### YOUR GOAL
Word for word, please restate the line that contains "Task: Open three-dot" and all lines after it through the end of the material, minus the pictures.

### STUDY MATERIAL

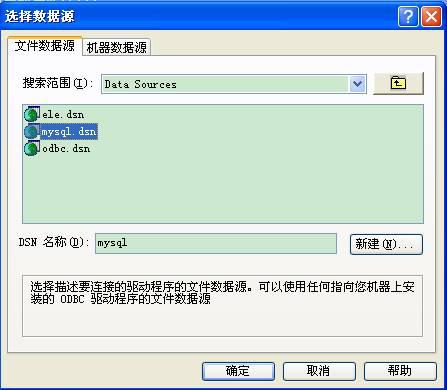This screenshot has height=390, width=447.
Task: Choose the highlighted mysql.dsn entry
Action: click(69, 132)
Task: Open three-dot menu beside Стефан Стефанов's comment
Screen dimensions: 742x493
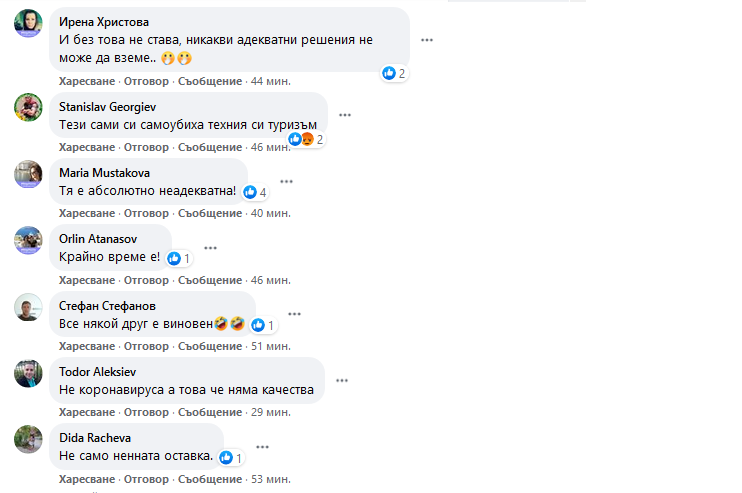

### RESULT FOR THIS EXERCISE
Task: Open three-dot menu beside Стефан Стефанов's comment
Screen dimensions: 742x493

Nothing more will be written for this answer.